Figure 1 Results of partial least squares path analysis with different aspects of affective phenomenology as outcome variables and latent vectors (LV) extracted from 5 early lifetime trauma (ELT-LV) and number of episodes coupled with lowered lipid-associated antioxidant defences (EPIBIOL-LV) as explanatory variables.
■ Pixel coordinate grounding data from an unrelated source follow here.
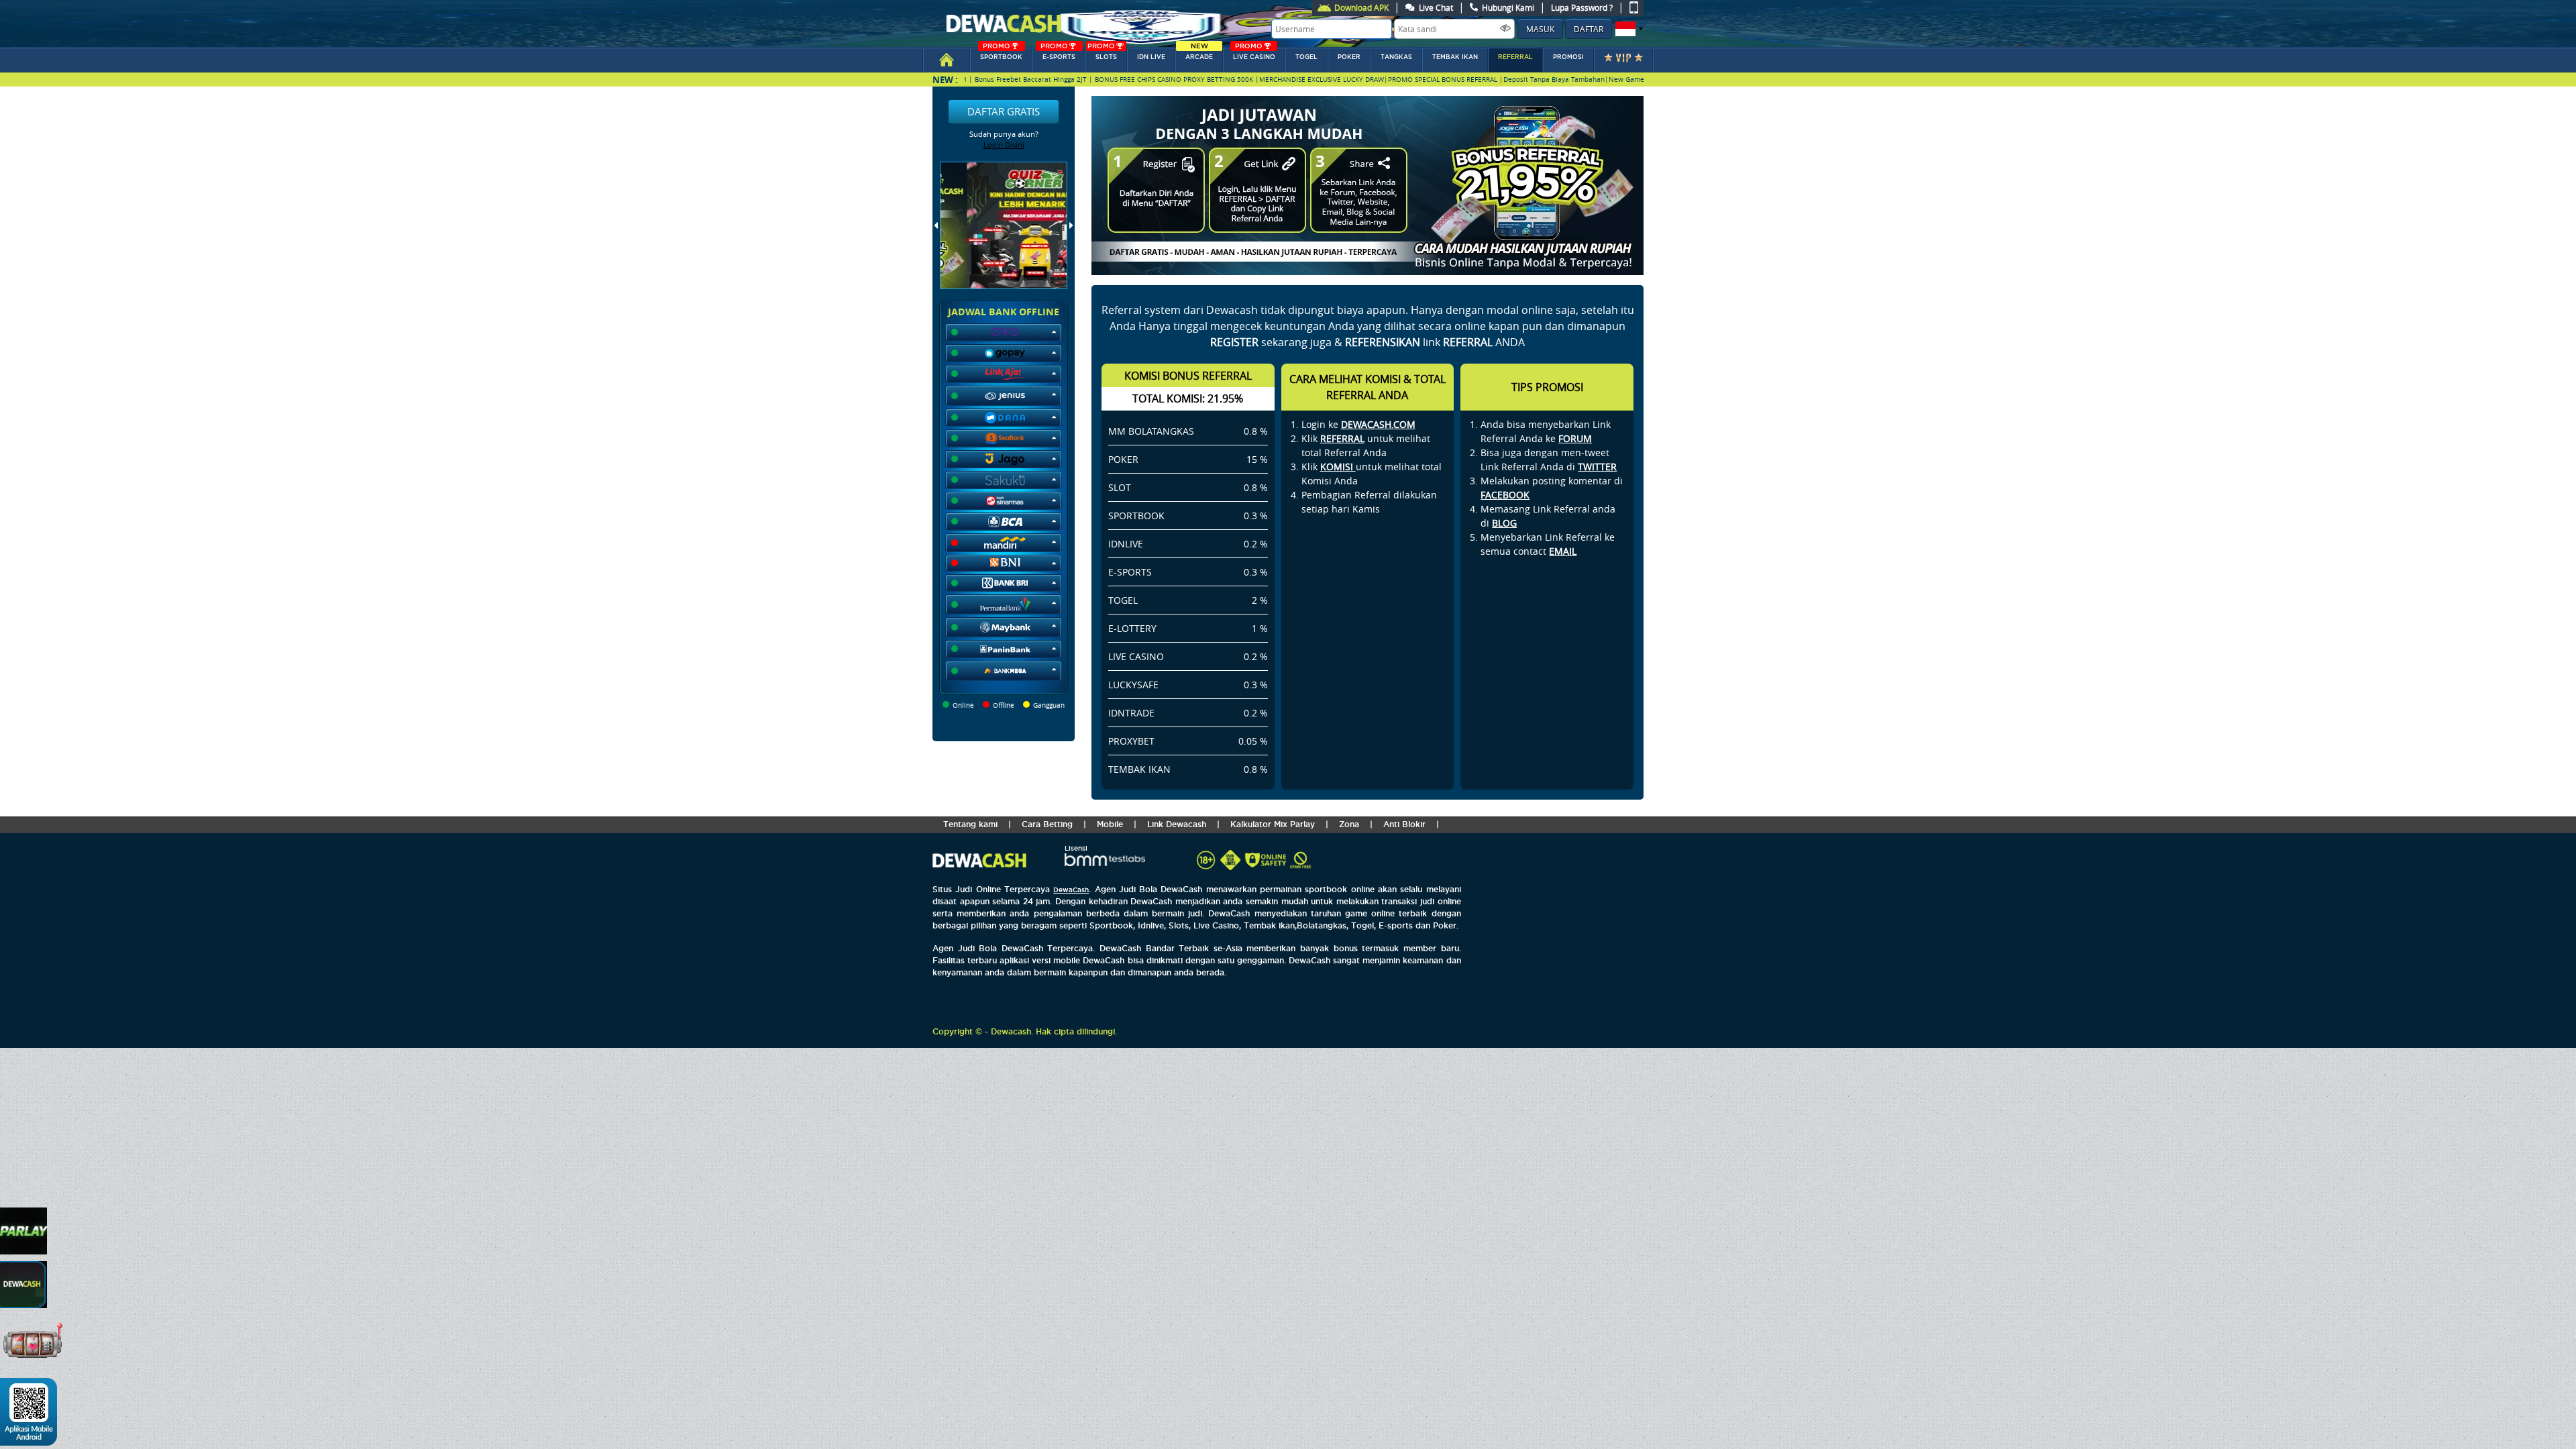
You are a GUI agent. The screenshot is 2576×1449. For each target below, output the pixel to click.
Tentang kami (970, 824)
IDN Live (1151, 57)
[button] (1628, 29)
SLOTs (1102, 54)
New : (945, 79)
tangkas (1396, 57)
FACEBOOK (1505, 494)
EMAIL (1562, 551)
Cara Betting (1047, 824)
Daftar (1588, 28)
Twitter (1597, 466)
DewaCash (1071, 890)
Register (1234, 342)
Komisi (1338, 466)
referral (1515, 57)
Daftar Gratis (1003, 111)
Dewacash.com (1378, 424)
Sex was introduced as an explanatory variable for ELT-LV and EPIBIOL-LV. BMI: body mass index, CGI: clinical global impression; disabilities: LV extracted from 4 Sheehan subdomains; WHO-QoL: LV extracted from 4 subdomains; diagnosis: LV extracted from any anxiety disorder, any mood disorder and bipolar disorder.
Figure 1

Results of partial least squares path analysis with different aspects of affective phenomenology as outcome variables and latent vectors (LV) extracted from 5 early lifetime trauma (ELT-LV) and number of episodes coupled with lowered lipid-associated antioxidant defences (EPIBIOL-LV) as explanatory variables. Sex was introduced as an explanatory variable for ELT-LV and EPIBIOL-LV. BMI: body mass index, CGI: clinical global impression; disabilities: LV extracted from 4 Sheehan subdomains; WHO-QoL: LV extracted from 4 subdomains; diagnosis: LV extracted from any anxiety disorder, any mood disorder and bipolar disorder.

The BIOL-LV was significantly associated with income (pc = 0.179, p = 0.017), severity LV (pc = -0.288, p < 0.001), CGI (pc = -0.307, p < 0.001), disabilities LV (pc = -0.284, p < 0.001), WHO-QoL LV (pc = 0.277, p < 0.001), diagnosis LV (pc = -0.236, p < 0.001) and an “oxidation LV” with AOPP and MDA as indicator variables (pc = -0.235, p < 0.001). All those effects remained significant after controlling for effects of TUD. There were no associations between this BIOL-LV and BMI, suicidal ideation, suicidal attempts, and use of lithium, antidepressants, mood stabilizers, and antipsychotics.

Binary logistic regression analysis showed that ELT-LV was significantly associated with mood disorders (W = 22.21, df = 1, p < 0.001, OR = 3.15, 95%CI: 1.96-5.09); BD (W = 21.41, df = 1, p < 0.001, OR = 2.35, 95%CI: 1.643.37); any anxiety disorder (W = 15.65, df = 1, p < 0.001, OR = 2.03, 95%CI: 1.43-2.88); employment (W = 9.81, df = 1, p = 0.002, OR = 0.60, 95%CI: 0.43-0.82); use of mood stabilizers (W = 15.48, df = 1, p < 0.001, OR = 2.14, 95%CI: 1.47-3.13); use of antipsychotics (W = 9.35, df = 1, p = 0.002, OR = 1.77, 95%CI: 1.23-2.54) and lithium (W = 11.83, df = 1, p = 0.001, OR = 2.00, 95%CI: 1.35-2.96), but not TUD and use of antidepressants.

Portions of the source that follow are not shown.